The story starts with the discovery that the Phoenix entity (the one that drove Jean Grey crazy and to eventual death way back in the day) is coming to Earth. Presumably the entity is coming for Hope Summers (who apparently is no relations to Scott Summers a.k.a. Cyclopes). She's a mutant whose destiny for greatness has been predicted since her discovery. She was the first mutant born after Scarlet Witch did something to reduce the number of mutants on Earth below 200. The X-Men and a bunch of the mutants (including Hope) live on an island called Utopia off the United States west coast. Once everyone knows about the Phoenix entity, Captain America and the Avengers want to take Hope into protective custody; Scott Summers and his X-Men want hope to embrace the Phoenix entity in the hopes that she will bring back the mutants. As the entity approaches, battle lines are drawn and the mayhem begins.
So the set-up is a little convoluted but this book contains enough explanation that it works as a stand-alone story. Back story is explained to get readers ready for the epic battle of epic epicness that ensues. The writers shoe-horn in a lot of characters (clearly hoping to please the fans) and have lots of battles all over the globe with all sorts of match-ups that are interesting and handled well. The main story keeps moving forward at a good pace and comes to a satisfying conclusion.

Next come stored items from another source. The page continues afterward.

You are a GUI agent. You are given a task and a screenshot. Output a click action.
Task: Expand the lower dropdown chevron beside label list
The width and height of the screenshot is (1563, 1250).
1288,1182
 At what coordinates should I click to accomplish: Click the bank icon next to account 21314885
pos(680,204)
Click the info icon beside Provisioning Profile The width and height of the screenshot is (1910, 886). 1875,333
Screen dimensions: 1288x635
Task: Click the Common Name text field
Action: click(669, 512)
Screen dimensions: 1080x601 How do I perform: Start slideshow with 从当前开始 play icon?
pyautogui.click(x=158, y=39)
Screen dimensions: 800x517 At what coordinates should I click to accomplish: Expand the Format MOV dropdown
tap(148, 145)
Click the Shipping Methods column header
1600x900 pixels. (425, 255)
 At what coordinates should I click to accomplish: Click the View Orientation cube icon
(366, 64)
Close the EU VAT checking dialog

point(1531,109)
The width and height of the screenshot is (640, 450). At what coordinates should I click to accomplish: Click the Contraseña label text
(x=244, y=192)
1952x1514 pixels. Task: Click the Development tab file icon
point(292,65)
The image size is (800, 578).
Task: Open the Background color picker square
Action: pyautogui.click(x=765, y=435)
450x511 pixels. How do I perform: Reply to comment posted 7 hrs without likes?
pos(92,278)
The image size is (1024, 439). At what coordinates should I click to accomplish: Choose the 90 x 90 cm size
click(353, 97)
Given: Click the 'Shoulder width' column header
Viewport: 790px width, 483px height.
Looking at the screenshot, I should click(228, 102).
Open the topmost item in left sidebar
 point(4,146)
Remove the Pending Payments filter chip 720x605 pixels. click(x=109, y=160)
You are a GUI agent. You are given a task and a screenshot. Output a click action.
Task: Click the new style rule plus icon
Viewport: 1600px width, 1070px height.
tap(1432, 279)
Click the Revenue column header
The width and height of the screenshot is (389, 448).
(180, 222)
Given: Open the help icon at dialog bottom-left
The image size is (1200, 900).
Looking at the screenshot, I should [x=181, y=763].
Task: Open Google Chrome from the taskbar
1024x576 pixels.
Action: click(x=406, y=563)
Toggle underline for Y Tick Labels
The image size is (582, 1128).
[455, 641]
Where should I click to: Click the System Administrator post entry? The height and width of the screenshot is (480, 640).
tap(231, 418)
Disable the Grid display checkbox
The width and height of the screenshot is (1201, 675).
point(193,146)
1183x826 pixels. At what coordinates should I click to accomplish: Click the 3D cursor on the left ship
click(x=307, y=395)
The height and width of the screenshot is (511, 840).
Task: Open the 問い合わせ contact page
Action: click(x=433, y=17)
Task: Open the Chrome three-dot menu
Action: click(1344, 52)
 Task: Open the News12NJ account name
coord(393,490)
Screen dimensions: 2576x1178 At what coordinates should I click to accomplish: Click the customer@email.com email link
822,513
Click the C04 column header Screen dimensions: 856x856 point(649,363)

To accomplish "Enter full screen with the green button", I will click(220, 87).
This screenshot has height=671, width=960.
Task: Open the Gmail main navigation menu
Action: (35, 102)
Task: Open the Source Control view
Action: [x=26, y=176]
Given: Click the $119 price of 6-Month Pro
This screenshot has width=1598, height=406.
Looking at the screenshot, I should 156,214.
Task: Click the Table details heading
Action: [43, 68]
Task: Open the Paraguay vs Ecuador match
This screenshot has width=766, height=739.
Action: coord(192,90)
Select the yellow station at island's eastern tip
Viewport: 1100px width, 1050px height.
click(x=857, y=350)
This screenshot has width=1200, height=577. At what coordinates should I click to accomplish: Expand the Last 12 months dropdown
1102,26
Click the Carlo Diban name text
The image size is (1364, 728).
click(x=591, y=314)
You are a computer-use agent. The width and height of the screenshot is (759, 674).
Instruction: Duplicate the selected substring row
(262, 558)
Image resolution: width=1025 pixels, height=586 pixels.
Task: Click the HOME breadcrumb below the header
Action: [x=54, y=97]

The book also contains six issues of a companion series to the A vs. X main storyline. In the companion, various battles between individuals are given in detail, though with a lot of humor thrown in for good measure. The companion stories are clearly fan service, the more outlandish being the more fun (like the Cyclopes vs. Captain America verbal abuse battle where they argue about who is a lamer character, or the Toad vs. Jarvis battle where Toad (who acts as a butler in one of the mutant schools) comes into conflict with the Avengers' master butler). Unfortunately there is a "Spider-woman vs. X-Women" that confirms a sexist attitude toward the female characters. Deliberate pandering to adolescent male attitudes is not good.
Recommended, except for that one page.